Characterization of HDF-mediated T-cell subtypes in CRC
Five subtypes of T cells were annotated: KLRB1-positive T cells, CD8-positive T cells, regulatory T cells, cytotoxic T cells, and KRT18-positive T cells (Fig. 5A). To investigate the role of HDAC in T cell state transition, we compared the correlation between HDAC-mediated T-cell subtypes and marker protein-annotated T-cell subtypes, and found that HDAC-mediated T-cell subtype Tcell_C3 was mainly distributed in CD8-positive T cells and cytotoxic T cells, while other T-cell subtypes did not have significant distribution differences (Fig. 5B), suggesting that HDAC might play a regulatory role in the killing process of T cells against tumor cells. Further comparison of the interactions between T-cell subtypes and epithelial cells mediated by the combination of 25 HDAC-related genes and marker proteins using the CellChat tool revealed both CD8-positive T cells and cytotoxic T cells had strong interactions with epithelial cells (Fig. 5C), and there was no significant difference in the interactions between the five HDAC-mediated T-cell subtypes and epithelial cells in the cluster of CD8-positive T cells, with the same trend in cytotoxic T cells. These results further emphasized the important role of HDAC in the process of killing function of T cells. Subsequently, five HDAC-mediated T-cell subtypes were compared for immune response-related scores and gene expression differences, and it could be found that the HDAC-mediated T-cell subtype Tcell_C3 had a strong signal on the Cytotoxic score, Exhaustion score, and Teffect score. High expression of genes in Co -inhibitors included HAVCR2, TGFB1, TIGIT, CD247, CD160, CD244, CD96, LAG3, Co-stimuiations included CD226, TMIGD2, ENTPD1, TNFRSF9, and genes highly expressed in T-function Genes were CD8B, GZMB, PRF1, TBX21. (Fig. 5D). Finally, we compared the correlation between HDAC-mediated B-cell subtypes and marker protein-annotated B-cell subtypes, it could be found that NRT18-positive B-cell subtypes mainly contain HDAC-mediated B-cell subtype Bcell_C3 (Fig. 5E).
The prognosis assessment of HDF-mediated microenvironmental cell subtype features in CRC
To further assess the clinical prognostic significance of genes characterizing the subtypes of major cell types in the HDAC-mediated CRC tumor microenvironment, six GEO datasets (GSE72970, GSE39582, GSE39084, GSE17538, GSE17536, and GSE103479) with overall survival (OS) information were collected, and using univariate Cox analysis to assess their relationship on OS, it could be found that most of the genetic characteristics had some prognostic significance (Fig. 6ABCD). Eight GEO datasets (GSE72970, GSE39582, GSE38832, GSE33113, GSE17538, GSE17536, GSE14333, GSE103479) with progression-free survival (PFS) information were collected, and similar results to OS assessment could be found (Fig. 6EFGH).

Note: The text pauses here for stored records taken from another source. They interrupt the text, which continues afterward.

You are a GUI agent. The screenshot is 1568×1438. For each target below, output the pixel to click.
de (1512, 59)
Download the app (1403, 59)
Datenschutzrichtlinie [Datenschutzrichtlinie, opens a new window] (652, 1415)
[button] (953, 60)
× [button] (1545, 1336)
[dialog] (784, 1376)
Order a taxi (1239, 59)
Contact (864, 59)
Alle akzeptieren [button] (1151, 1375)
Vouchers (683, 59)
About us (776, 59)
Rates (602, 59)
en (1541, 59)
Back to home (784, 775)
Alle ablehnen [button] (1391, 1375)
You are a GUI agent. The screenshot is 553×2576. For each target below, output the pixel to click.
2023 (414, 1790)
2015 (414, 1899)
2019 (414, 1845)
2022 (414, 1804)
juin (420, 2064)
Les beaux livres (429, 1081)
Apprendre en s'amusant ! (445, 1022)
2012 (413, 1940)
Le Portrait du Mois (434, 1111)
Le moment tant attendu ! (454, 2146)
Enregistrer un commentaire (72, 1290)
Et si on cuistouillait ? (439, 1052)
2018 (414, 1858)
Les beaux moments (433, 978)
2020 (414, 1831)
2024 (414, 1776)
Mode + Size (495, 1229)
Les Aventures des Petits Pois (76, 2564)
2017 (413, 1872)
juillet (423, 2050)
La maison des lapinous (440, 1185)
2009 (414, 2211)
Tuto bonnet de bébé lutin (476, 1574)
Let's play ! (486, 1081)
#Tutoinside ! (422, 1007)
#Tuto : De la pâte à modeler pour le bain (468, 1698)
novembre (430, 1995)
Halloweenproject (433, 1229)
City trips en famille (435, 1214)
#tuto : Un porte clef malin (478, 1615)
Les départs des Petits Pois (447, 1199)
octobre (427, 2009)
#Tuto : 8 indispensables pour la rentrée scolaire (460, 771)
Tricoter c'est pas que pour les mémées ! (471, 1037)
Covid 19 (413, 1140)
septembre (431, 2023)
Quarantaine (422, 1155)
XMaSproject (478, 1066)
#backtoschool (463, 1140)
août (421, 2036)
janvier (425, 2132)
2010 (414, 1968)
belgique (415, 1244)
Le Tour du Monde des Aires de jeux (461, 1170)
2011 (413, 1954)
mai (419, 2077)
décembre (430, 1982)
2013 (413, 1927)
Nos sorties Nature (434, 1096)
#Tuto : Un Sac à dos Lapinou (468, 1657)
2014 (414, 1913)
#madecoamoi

The predictive power assessment of immunotherapy benefit for HDF-mediated micro-environmental cell subtype characterization in CRC
To further assessed the clinical immunotherapeutic significance of HDAC-mediated subtype-specific genes of major cell types in TME, the GSE78220 and IMvigor210 immunotherapy datasets were collected and evaluated accordingly. In the GSE78220 dataset, the risk score allowed to divide the sample into two groups, High_RiskScore and Low_RiskScore (Fig. 7A). There was a significant difference in the survival curves between the high and low risk groups (Fig. 7B), and the proportion of immunotherapy responsed between the high and low risk groups trend (Fig. 7C), suggesting that patients in the low-risk score group were more likely to benefit from immunotherapy. A consistent trend (Fig. 7DEF) can be found in the IMvigor210 dataset.